Orascom mit noch grösseren Verlusten

Dem Immobilienentwicklungs- und Hotelkonzern Orascom macht die anhaltend schwierige Lage in Ägypten zu schaffen. Zwar sind die Umsätze in den Hotels wieder höher, der Verkauf von Immobilien ging aber stark zurück. Zudem wird das Ergebnis durch ein Minus bei Andermatt Swiss Alps belastet.

Samih Sawiris vor Neubau in Andermatt

Bildlegende: Samih Sawiris muss erneut Verluste verbuchen. Keystone

Alles in allem vermeldet Orascom, deren Aktien seit Anfang 2011
über 85 Prozent an Wert verloren haben, fürs Halbjahr einen
Reinverlust von 48 Millionen Franken.

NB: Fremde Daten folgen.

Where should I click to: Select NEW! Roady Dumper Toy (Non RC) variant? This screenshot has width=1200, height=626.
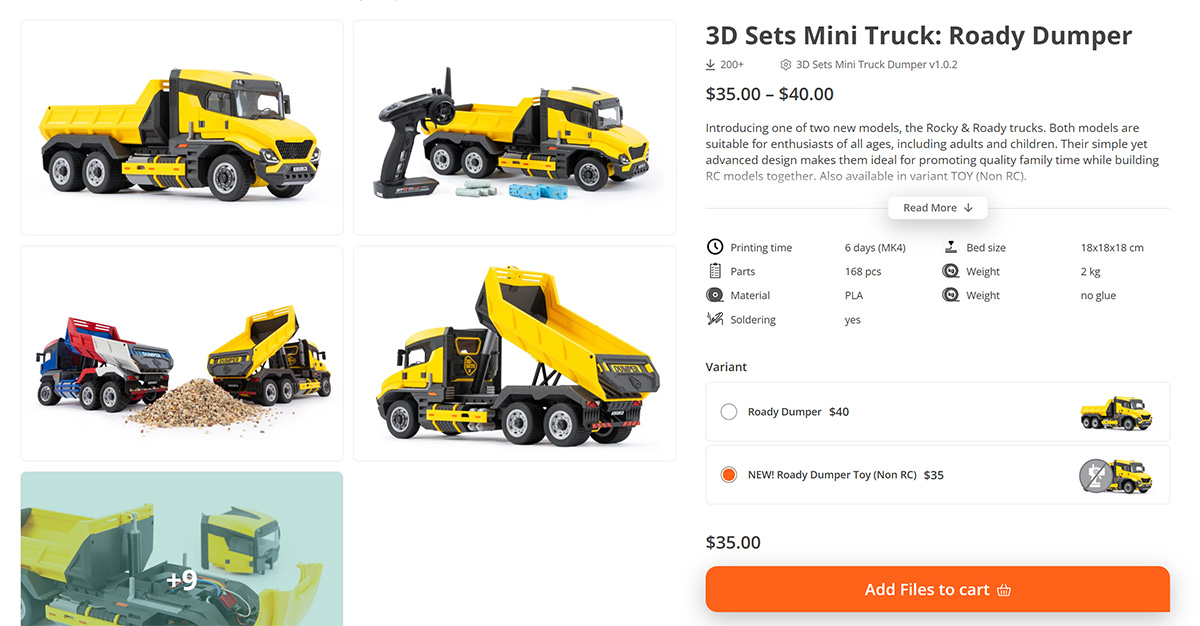tap(938, 475)
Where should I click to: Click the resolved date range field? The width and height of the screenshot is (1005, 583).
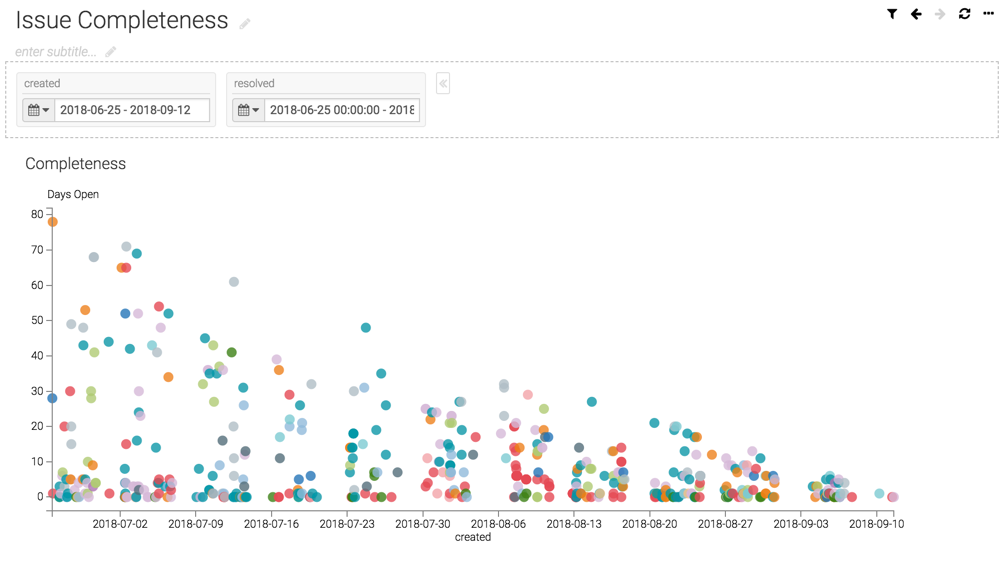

Der Umsatz ging im ersten Semester um 10 Prozent zurück.

Belastet wird das Ergebnis neben dem Verlust in der Immobiliensparte auch durch ein Minus bei Andermatt Swiss Alps, der Gesellschaft, die das Resort in Andermatt baut.

Die anhaltend schwierige Situation in Ägypten habe das Ergebnis negativ beeinflusst, teilte das Unternehmen am Dienstag mit. Zudem sei der hohe Verlust durch ein schwächeres Ergebnis bei Immobilien und Bau, durch Wechselkurseffekte und ein Minus der Andermatt Swiss Alps (ASA) zustande gekommen.